■ Work to be completed ■
Only the lines from the one containing "Where should I" through the end of the entries are wanted, retyped exactly and without pictures.

■ Data section ■
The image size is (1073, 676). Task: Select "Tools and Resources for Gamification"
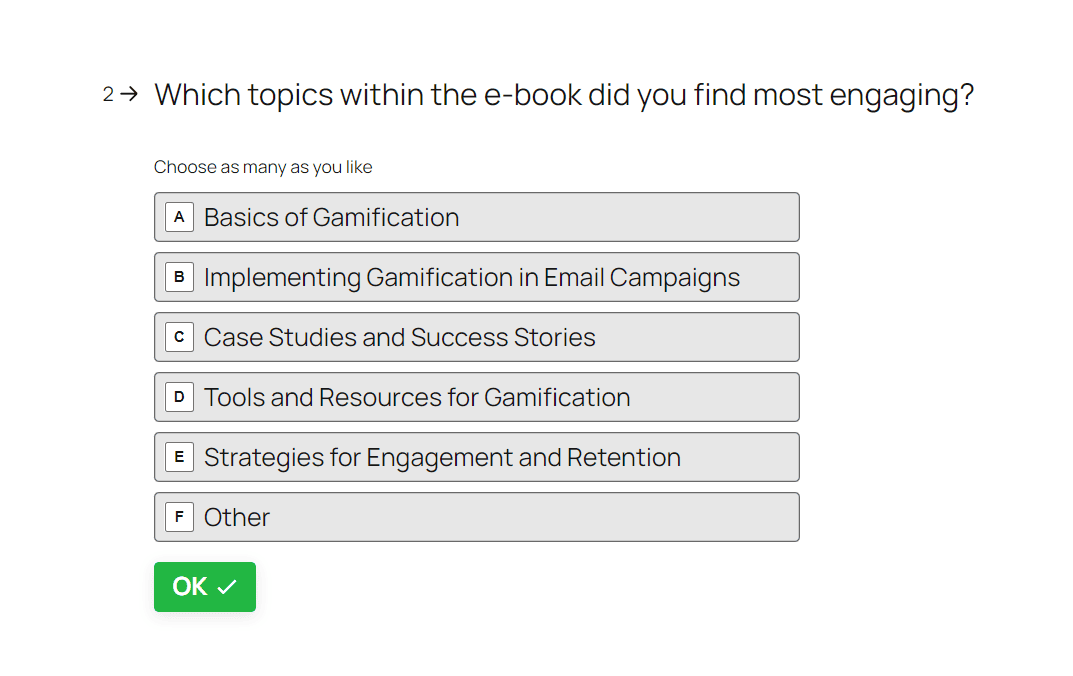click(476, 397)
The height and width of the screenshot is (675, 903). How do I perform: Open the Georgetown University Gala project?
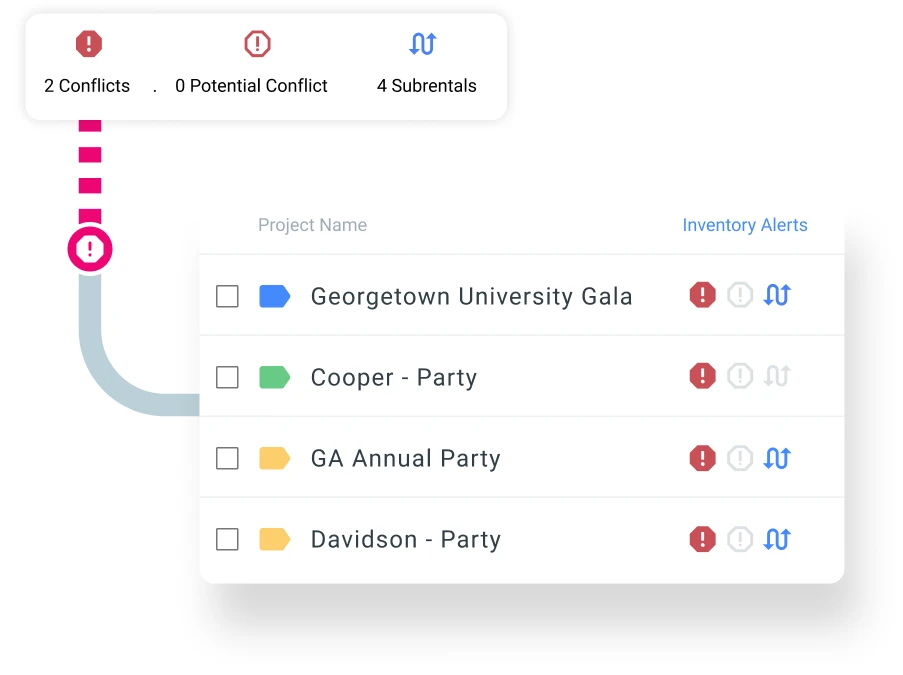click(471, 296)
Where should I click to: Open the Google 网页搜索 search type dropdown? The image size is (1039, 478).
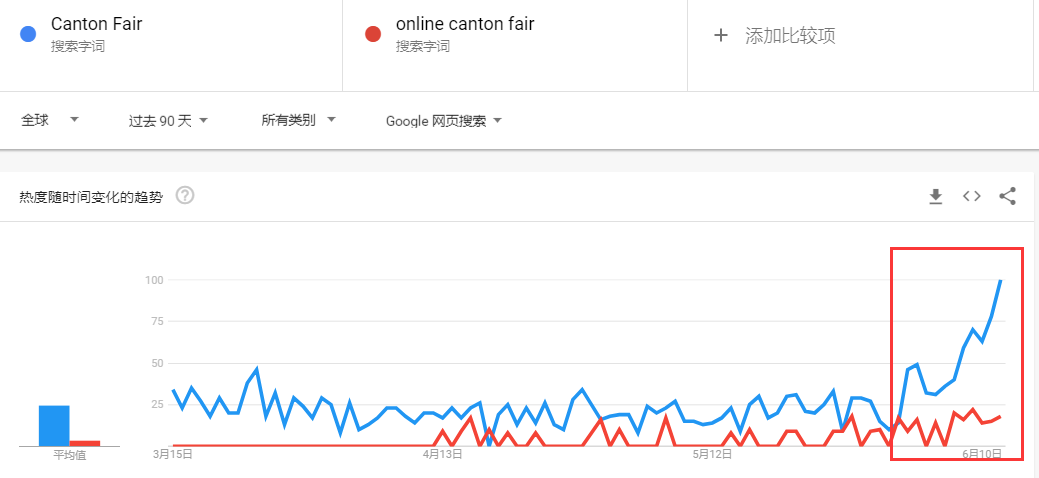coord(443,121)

■ Output below ■
Where should I click to: Open the Google 网页搜索 search type dropdown? The image size is (1039, 478).
coord(443,121)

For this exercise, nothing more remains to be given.